“In 1968,” the poet-novelist Erica Jong recalls, “there was a great feeling of hope that things might change, that women might . . . find . . . economic parity with their brothers and fathers. Not to mention their husbands.” By 1968, the members of a Chicago underground dedicated to assisting women in need of illegal abortions had fixed on the plain name “Jane” to protect their identities, though Jane did not acquire a last name, “Howe,” until the next year. “It seemed appropriate: Jane could tell you how.” In the fall of 1968, Shirley Chisholm celebrated a historic election to the House of Representatives, but thirty-five years later she recalled facing “far more discrimination being a woman than being black” in the political arena. By Christmas, Audre Lorde—arriving at the home of Diane di Prima to serve as the midwife of another baby—knew that she would be leaving her husband and taking her daughter and son with her to start an openly lesbian existence.80
The WITCHy guerrilla theater, like SCUM’s rhetoric, can be read as a retort to the violent side of the sexual revolution: drug trips gone wrong and accounts of widespread sexual predation at be-ins and rock concerts, on the streets of neighborhoods where long-haired boys and girls in unisex costumes found rape “as common as bullshit.” After the countercultural Jerry Rubin visited the acidhead murderer Charles Manson—in jail with his harem for the horrific killings of the pregnant actress Sharon Tate and six others—the self-proclaimed Yippie wrote that he had fallen in love with the killer when he first saw him on national TV.81
But the feminist protests can also be viewed as a reaction to the misogyny of some of the leaders of the Black power movement. Back in the mid-sixties, Mary King and Casey Hayden had circulated a protest against the secondary roles assigned women in the civil rights struggle: “Assumptions of male superiority are as widespread and deep rooted and as crippling to the woman as the assumptions of white supremacy are to the Negro.”82 The word sexism, which had surfaced in the thirties to describe prejudice against women, began to circulate as an analogue to the word racism. Soon resolutions on “the liberation of women” were being discussed at resistance conventions, albeit amid hoots and catcalls, for women continued to confront the sexism of the men with whom they were aligned in fighting racism.

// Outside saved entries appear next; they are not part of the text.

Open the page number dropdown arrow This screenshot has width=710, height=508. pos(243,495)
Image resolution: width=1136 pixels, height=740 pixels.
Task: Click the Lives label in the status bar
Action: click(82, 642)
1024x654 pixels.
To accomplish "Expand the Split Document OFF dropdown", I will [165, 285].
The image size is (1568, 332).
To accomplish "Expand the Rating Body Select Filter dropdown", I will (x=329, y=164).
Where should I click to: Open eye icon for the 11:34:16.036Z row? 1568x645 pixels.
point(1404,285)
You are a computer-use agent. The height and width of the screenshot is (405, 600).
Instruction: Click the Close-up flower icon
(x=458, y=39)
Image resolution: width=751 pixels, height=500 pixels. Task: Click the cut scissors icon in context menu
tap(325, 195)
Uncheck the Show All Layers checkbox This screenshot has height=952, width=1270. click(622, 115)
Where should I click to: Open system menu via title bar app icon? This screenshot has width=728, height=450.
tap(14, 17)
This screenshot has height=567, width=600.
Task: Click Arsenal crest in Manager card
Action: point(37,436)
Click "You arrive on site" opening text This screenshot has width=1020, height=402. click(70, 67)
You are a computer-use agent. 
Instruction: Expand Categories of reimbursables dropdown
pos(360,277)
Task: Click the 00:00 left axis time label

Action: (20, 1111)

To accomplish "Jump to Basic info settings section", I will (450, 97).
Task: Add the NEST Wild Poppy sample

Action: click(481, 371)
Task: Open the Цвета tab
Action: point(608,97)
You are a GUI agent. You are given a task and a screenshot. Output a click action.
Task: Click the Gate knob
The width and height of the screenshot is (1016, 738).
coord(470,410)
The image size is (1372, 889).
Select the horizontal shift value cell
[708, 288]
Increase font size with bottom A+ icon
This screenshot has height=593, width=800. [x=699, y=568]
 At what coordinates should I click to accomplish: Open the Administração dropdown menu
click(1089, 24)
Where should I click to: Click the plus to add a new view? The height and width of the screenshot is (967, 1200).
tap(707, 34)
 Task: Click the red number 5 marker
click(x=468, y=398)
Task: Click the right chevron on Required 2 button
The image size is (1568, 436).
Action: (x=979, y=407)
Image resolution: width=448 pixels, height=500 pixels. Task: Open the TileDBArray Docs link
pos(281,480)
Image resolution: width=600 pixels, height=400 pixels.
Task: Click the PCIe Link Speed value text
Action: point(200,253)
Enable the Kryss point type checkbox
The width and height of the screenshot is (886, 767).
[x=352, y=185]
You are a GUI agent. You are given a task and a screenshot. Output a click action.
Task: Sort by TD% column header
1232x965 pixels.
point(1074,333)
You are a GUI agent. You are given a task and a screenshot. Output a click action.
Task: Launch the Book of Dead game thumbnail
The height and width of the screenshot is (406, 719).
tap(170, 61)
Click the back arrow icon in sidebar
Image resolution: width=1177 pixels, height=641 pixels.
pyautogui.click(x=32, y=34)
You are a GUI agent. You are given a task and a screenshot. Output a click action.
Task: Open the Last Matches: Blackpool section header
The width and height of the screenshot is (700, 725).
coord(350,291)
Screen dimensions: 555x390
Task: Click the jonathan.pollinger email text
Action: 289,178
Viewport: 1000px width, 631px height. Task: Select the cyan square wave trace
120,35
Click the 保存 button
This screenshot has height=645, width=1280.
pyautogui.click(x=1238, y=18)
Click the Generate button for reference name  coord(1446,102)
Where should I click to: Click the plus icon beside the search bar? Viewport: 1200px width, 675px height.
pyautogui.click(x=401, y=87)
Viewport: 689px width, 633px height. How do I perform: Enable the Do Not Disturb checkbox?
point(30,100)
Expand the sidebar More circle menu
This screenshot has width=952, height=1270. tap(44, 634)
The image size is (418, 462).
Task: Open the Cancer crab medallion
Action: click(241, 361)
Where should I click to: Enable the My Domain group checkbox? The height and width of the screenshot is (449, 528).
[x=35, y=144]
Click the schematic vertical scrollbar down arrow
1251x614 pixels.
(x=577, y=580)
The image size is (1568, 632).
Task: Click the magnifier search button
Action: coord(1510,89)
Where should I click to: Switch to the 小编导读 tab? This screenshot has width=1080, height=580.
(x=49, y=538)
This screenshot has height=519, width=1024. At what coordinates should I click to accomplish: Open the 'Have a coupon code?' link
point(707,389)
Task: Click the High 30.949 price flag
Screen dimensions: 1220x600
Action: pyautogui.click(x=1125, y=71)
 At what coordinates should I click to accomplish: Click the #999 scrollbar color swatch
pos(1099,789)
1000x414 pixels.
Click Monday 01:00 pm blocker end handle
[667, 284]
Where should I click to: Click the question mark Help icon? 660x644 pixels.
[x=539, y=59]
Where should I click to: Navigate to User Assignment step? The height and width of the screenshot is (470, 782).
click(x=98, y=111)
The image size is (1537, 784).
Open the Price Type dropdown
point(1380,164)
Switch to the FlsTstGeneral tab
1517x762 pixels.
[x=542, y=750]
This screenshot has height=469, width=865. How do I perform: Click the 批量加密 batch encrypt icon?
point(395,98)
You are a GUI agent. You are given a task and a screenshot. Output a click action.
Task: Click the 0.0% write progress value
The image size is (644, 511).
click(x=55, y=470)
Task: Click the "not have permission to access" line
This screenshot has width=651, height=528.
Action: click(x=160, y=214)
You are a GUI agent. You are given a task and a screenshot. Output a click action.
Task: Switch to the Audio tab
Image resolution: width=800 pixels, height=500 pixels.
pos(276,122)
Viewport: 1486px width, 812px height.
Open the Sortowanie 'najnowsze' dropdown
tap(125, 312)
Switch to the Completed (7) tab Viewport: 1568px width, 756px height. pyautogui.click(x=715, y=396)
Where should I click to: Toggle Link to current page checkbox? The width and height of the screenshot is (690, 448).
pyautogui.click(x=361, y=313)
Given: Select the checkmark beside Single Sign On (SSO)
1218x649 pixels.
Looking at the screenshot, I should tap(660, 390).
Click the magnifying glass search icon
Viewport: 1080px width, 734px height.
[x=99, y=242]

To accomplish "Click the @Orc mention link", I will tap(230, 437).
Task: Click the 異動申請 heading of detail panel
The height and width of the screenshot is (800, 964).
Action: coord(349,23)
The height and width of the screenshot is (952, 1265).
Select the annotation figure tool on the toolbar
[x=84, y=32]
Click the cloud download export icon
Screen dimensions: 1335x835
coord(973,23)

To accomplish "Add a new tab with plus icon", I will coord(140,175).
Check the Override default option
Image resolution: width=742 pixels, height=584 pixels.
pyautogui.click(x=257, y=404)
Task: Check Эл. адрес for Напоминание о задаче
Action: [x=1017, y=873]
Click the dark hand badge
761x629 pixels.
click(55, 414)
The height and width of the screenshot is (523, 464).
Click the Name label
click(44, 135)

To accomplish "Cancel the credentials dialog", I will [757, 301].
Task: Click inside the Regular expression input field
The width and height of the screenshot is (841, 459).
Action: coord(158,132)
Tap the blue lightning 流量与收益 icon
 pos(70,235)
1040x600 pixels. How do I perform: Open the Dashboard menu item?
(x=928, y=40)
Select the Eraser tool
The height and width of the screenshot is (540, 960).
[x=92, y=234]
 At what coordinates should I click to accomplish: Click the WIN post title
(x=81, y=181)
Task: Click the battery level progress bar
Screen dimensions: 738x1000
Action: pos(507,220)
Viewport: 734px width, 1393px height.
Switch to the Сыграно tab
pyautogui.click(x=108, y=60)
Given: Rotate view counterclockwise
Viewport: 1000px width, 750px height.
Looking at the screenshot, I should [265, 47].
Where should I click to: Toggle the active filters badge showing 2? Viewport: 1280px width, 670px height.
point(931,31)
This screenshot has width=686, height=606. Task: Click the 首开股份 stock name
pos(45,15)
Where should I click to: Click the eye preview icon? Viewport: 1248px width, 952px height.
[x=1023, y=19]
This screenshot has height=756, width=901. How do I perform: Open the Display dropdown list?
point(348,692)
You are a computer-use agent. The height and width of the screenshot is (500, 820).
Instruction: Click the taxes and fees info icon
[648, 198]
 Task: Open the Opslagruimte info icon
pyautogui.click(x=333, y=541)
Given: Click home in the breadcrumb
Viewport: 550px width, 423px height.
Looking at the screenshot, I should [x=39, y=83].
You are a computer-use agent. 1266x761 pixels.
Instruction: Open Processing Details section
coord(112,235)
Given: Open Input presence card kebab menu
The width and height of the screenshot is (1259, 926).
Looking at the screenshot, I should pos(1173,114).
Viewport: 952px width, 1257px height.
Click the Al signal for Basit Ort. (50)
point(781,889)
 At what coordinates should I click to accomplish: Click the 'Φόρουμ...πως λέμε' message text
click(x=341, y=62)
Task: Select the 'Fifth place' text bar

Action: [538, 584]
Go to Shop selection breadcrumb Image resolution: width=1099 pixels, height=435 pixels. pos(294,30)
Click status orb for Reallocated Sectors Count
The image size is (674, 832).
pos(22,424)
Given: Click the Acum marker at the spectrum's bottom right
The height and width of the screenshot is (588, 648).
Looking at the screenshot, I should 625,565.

In Soul on Ice (1968), for example, Eldridge Cleaver described how he “started out practicing” rape on “black girls in the ghetto” until he considered himself “smooth enough” to cross over the tracks and prey on white women: “Rape was an insurrectionary act. It delighted me that I was defying and trampling on the white man’s law, upon his system of values, and that I was defiling his women.”83 Cleaver claimed to be acting on behalf of Black women raped by white men, but his period of “practicing” belies that claim. The same misogynistic rage fueled a poem by LeRoi Jones, now renamed Amiri Baraka. In “Babylon Revisited” (1969), Diane di Prima’s ex-lover curses a white woman “and her sisters, all of them,” who should receive his words
in all their orifices like lye mixed with
cocola and alaga syrup
feel this shit, bitches, feel it, now laugh your
hysteric laughs
while your flesh burns and your eyes peel to red mud.84
According to one director of a freedom school program, “every black SNCC worker . . . counted it a notch on his gun to have slept with a white woman—as many as possible.” It must have been “traumatic for the women,” who “hadn’t thought that was what going south was about.”85 Kathleen Cleaver admitted that she had to “genuflect” to the men in the Black Panther Party; and about the everyday sexism in SNCC, Frances Beale, one of its few prominent Black women, pointed out that “when it comes to women,” “the black militant male” who sets out to upend white values “seems to take his guidelines from the pages of Ladies Home Journal.”86
Sexism in the Free Speech, New Left, and antiwar movements also raised the consciousness of female activists. Left-wing women were beginning to realize that they were “typing the speeches the men delivered, making the coffee but not policy, being accessories to the men whose politics would supposedly replace the Old Order.”87 While both the men of Columbia and the women of Barnard braved police brutality at the 1968 Columbia University uprising, only the women cooked “in a kitchen the size of a telephone booth”; and later that summer the dissidents’ spokesman, Mark Rudd, “advised his girlfriend that she could go to ‘chicklib’ class while he was busy with other things.”88
As New Left organizations splintered, Chicago’s feminist group started issuing the newsletter Voice of the Women’s Liberation Movement; on the East Coast, female liberationists mimeographed the first feminist journal, Notes from the First Year, in 1968. Anne Koedt, an associate editor, had heard Valerie Solanas speak about SCUM at the Free University and wondered at the performance: “What do you do with that rage? Some of it must have been founded in truth, but where do you direct it?”89 Koedt directed it into her widely read essay “The Myth of the Vaginal Orgasm.” Teasing out the implications of Masters and Johnson’s findings, Koedt judged men’s fear that “they will become sexually expendable” to be perfectly valid, since “lesbian sexuality could make an excellent case, based upon anatomical data, for the extinction of the male organ”: the clitoral orgasm threatens “the intersexual institution.”90
The editor of Notes from the Second Year, Shulamith Firestone, included a boxed notice of the “Aunt Tom of the Month” in its back pages; within it was the name of Helen Gurley Brown. On the concluding page, readers were informed that additional copies of Notes could be ordered from Redstockings: 50 cents for women, $1 for men. The group’s name came from the eighteenth-century “bluestockings”: the female intellectuals of the past had been turned red by revolutionary fervor. At a Redstockings speak-out on abortion in 1969, Gloria Steinem experienced a moment of illumination—what would soon become famous as a “click.”91 “Suddenly, I was no longer learning intellectually what was wrong. I knew”: “If one in three or four adult women shares this experience, why should each of us be made to feel criminal and alone?”92 She sat down to write “After Black Power, Women’s Liberation” (which contained no mention of her abortion).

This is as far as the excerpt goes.